El encuentro de los diez leprosos con Jesús tuvo su lado gratificante pero también ingrato, pues si bien todos fueron curados de su lepra, solo uno regresó para agradecer al Señor. Es paradójico el hecho de que una enfermedad llegue a reunir a un grupo de judíos con un samaritano, puesto que eran enemigos. A veces una desgracia sirve para unir a las personas.
Los leprosos de aquella época estaban obligados a vivir fuera de toda actividad y vida social. Según la ley, debían alejar a las personas que intentaran acercarse, ya que su enfermedad era considerada como un castigo de Dios y muy contagiosa. Los leprosos, y sobre todo el samaritano, son la síntesis de la marginación y la pobreza. ¡Cuántas veces su clamor por estar al margen de la sociedad es un llamado a la vida, más que una denuncia de su miseria! Sin embargo, en el relato solo uno volvió agradecido donde Jesús, porque tenía fe y quería encontrar al Salvador. En efecto, la sed no se aplaca con un vaso de agua; es necesario encontrar la fuente: Al don debe corresponder el agradecimiento a quien lo dona.
Jesús responde a la fe de los marginados: “vayan a presentarse…”. Los sacerdotes debían dar el alta al leproso curado y luego ambos realizar un rito para ofrecer sacrificios de purificación (cf. Lev 14, 1-32). Pero el samaritano priorizó ir al encuentro de Jesús, porque solo la relación con Dios nos saca de toda estructura, cerrazón y de prejuicios. El Señor nos muestra que los marginados y todo aquel que esté excluido de la sociedad están más llanos al don inmerecido de la gratuidad.
La curación de los diez leprosos es un verdadero camino de fe, porque nace del lamento de quienes aún creen y tienen esperanza en la Buena Noticia. Y como creyentes agradecidos, le damos gloria a Dios, porque reconocemos que, en Jesús, Dios está llamando a los marginados de hoy.
“¿Ninguno volvió a dar gracias a Dios, sino este extranjero?” (Lc 17, 18).
◆ ◆ ◆ ◆ ◆
APLICA LO LEÍDO:
**1.** Actualiza el tramo del texto sobre los diez leprosos que va desde "Jesús responde a" hasta "de la gratuidad.", cambiando "el samaritano" por "el extranjero".
**2.** Según el texto sobre los diez leprosos, ¿qué debían hacer los sacerdotes con el leproso curado?
El listado procede de otra fuente.

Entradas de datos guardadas
◆ ◆ ◆ ◆ ◆
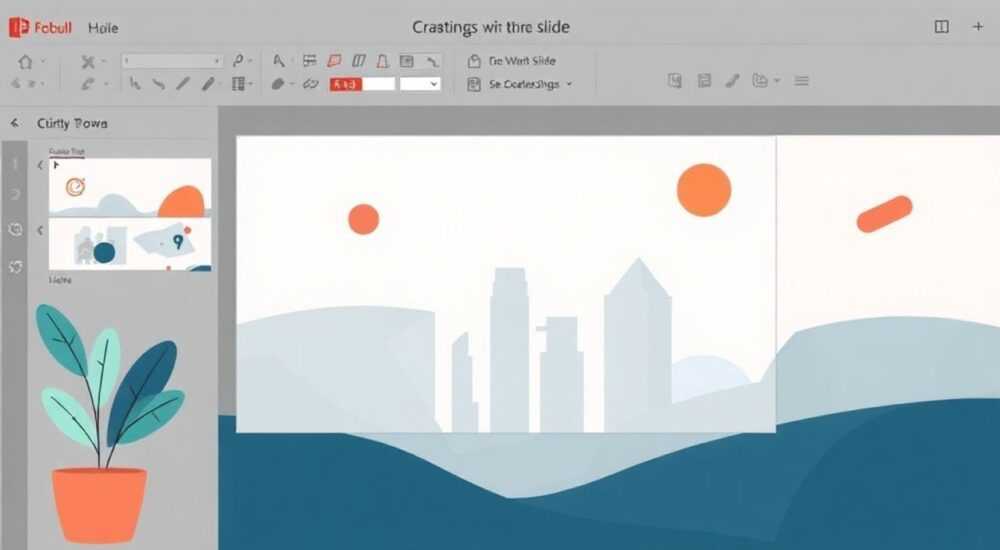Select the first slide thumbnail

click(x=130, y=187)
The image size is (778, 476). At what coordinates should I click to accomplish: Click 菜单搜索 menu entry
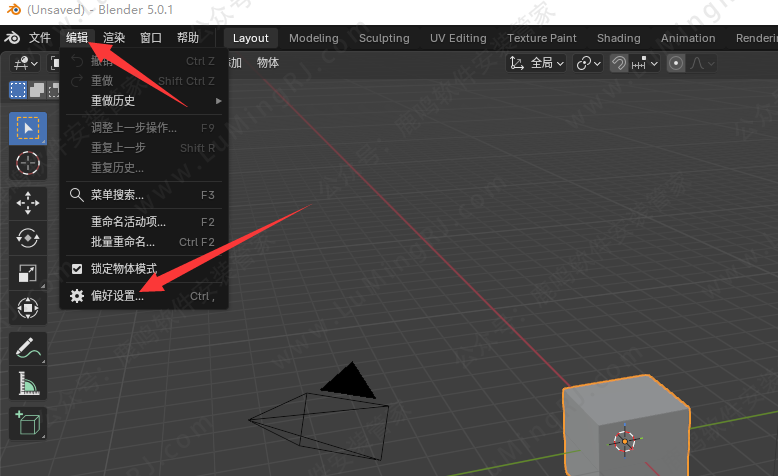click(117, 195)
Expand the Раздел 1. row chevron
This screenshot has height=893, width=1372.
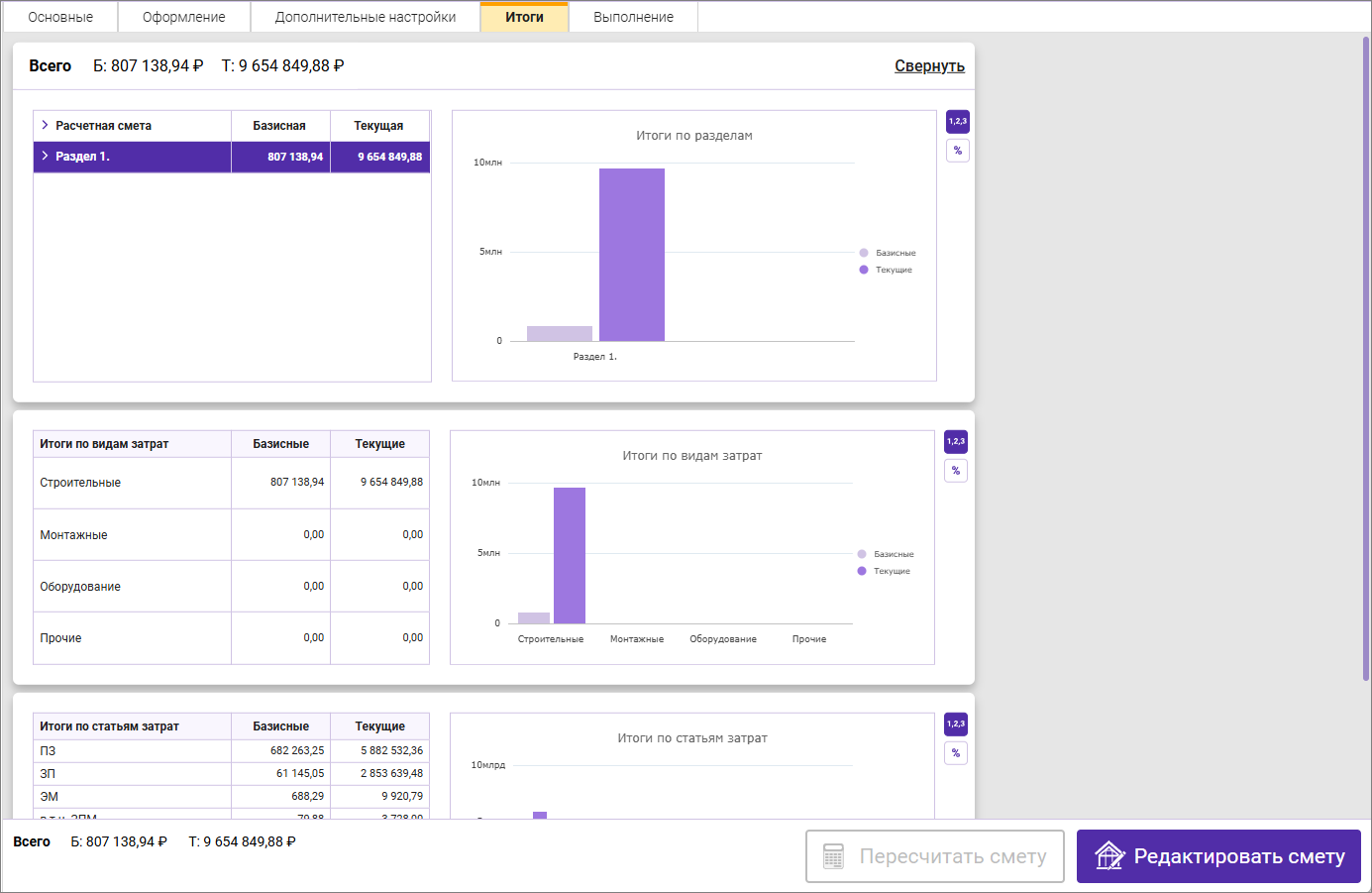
◆ ◆ ◆ ◆ ◆
RESPUESTAS:
**1.**
Jesús responde a la fe de los marginados: “vayan a presentarse…”. Los sacerdotes debían dar el alta al leproso curado y luego ambos realizar un rito para ofrecer sacrificios de purificación (cf. Lev 14, 1-32). Pero el extranjero priorizó ir al encuentro de Jesús, porque solo la relación con Dios nos saca de toda estructura, cerrazón y de prejuicios. El Señor nos muestra que los marginados y todo aquel que esté excluido de la sociedad están más llanos al don inmerecido de la gratuidad.

**2.** Debían darle el alta y luego realizar con él un rito para ofrecer sacrificios de purificación.